*Page*

********

In a return to the political fray, Ms Truss wrote in the Sunday Telegraph that her economic agenda was never given a “realistic chance”.

Business Secretary Mr Shapps said he agreed with Ms Truss on wanting lower taxes – but inflation must fall first.

“You can’t just go straight to those tax cuts,” he said.

In her 4,000-word essay, Ms Truss stood by her plans to boost economic growth, arguing they were brought down by “the left-wing economic establishment”.

But she acknowledged she was not “blameless” for the unravelling of the mini-budget.

They are the first public comments the former PM has made on her resignation in October of last year.

Ms Truss resigned after she and her chancellor Kwasi Kwarteng introduced a £45bn package of tax cuts – including a cut to the top rate of income tax – which panicked the markets and alienated Tory MPs.

 

Mr Shapps was asked on BBC One’s Sunday With Laura Kuenssberg show whether Ms Truss’s approach had been the right one.

“Clearly it wasn’t,” he said.

He admitted that the UK’s tax burden was currently “very high”, and said he agreed with Ms Truss that Conservatives must be “making the good arguments” that a lower-tax economy can be successful in the long term.

But before the government cuts tax, it must first halve inflation, get “growth into the economy” and get debt “under control”, he said.

********

*Dataset extract*
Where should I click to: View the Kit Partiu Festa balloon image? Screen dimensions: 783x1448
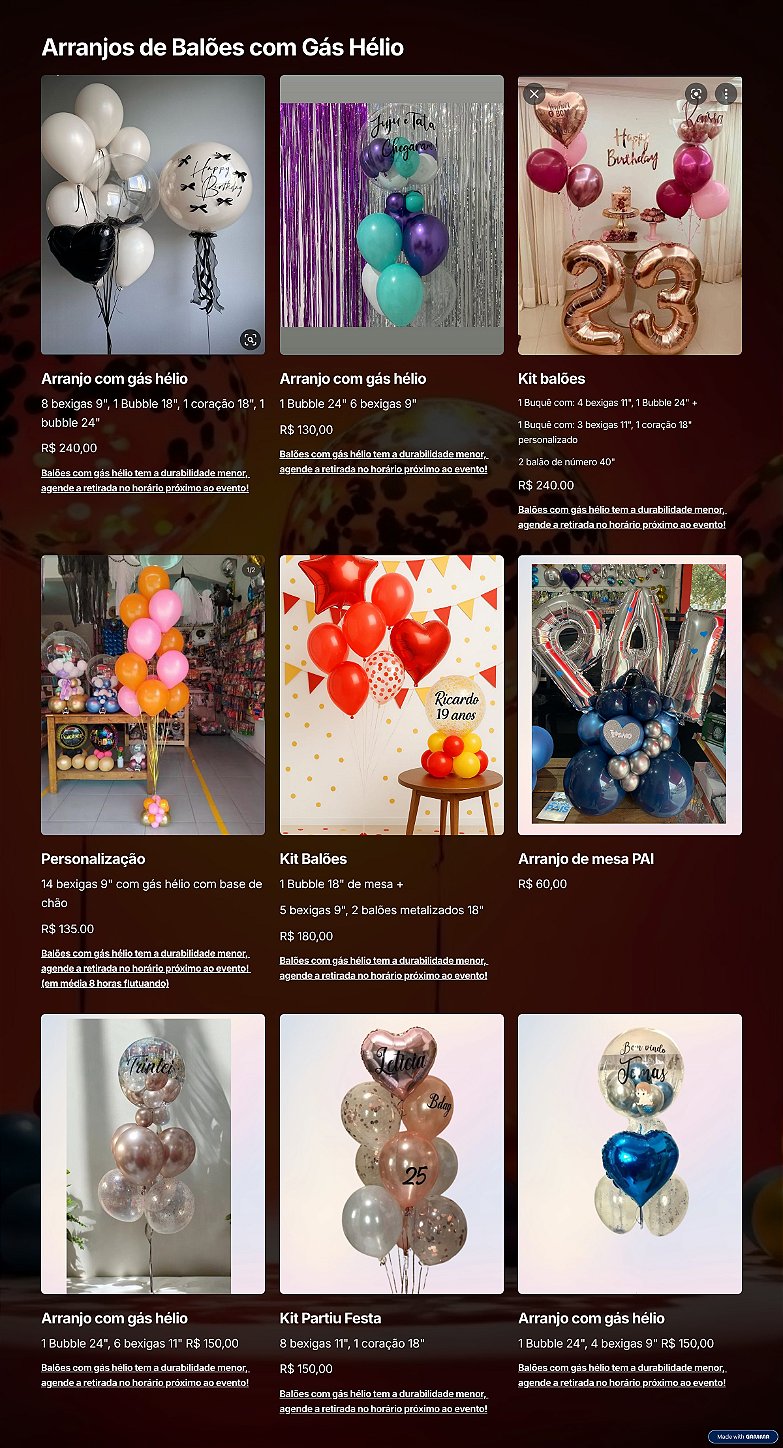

********

*Instruction 1*
In the article about Ms Truss's essay, what steps does Mr Shapps say the government must take before it cuts tax? List all of them.
*Instruction 2*
Carry the article about Ms Truss's essay forward, beginning after its final sentence.

*Right answer 1*
- Halve inflation
- Get growth into the economy
- Get debt under control

*Right answer 2*
Grant Shapps was home secretary under Liz Truss for her final six days in office

He tried to avoid addressing Truss’s criticism that the Conservative Party had failed, for years, to make the case for free-market economics with low taxes and low regulation.

Mr Shapps said he took the role of home secretary in the final days of Ms Truss’s government out of a sense of “national duty”, and that by that point “we’d seen the impact on the markets”.

He replaced Suella Braverman, who resigned over two data breaches. Six weeks earlier, as Ms Truss entered Downing Street, she had fired Mr Shapps as transport secretary, a role he held under the former Prime Minister Boris Johnson.

Ms Truss’s brief time in power – 49 days – made her the shortest-serving prime minister in UK history.

In her essay, Ms Truss said that while her experience last autumn was “bruising for me personally”, she believed that over the medium term her policies would have increased growth and therefore brought down debt.

She argued that the government was made a “scapegoat” for developments that had been brewing for some time.

“Frankly, we were also pushing water uphill. Large parts of the media and the wider public sphere had become unfamiliar with key arguments about tax and economic policy and over time sentiment had shifted leftward,” she wrote.

She also said she had not appreciated the strength of the resistance she would face to her plans – including plans to abolish the 45p top rate of income tax.

“I assumed upon entering Downing Street that my mandate would be respected and accepted. How wrong I was.”

Liz Truss resigned as prime minister in October 2022 and officially stepped down after a week-long contest to find her successor

Mr Kwarteng dropped the 45p income tax proposals 10 days after they were announced, telling the BBC it was “a massive distraction on what was a strong package”.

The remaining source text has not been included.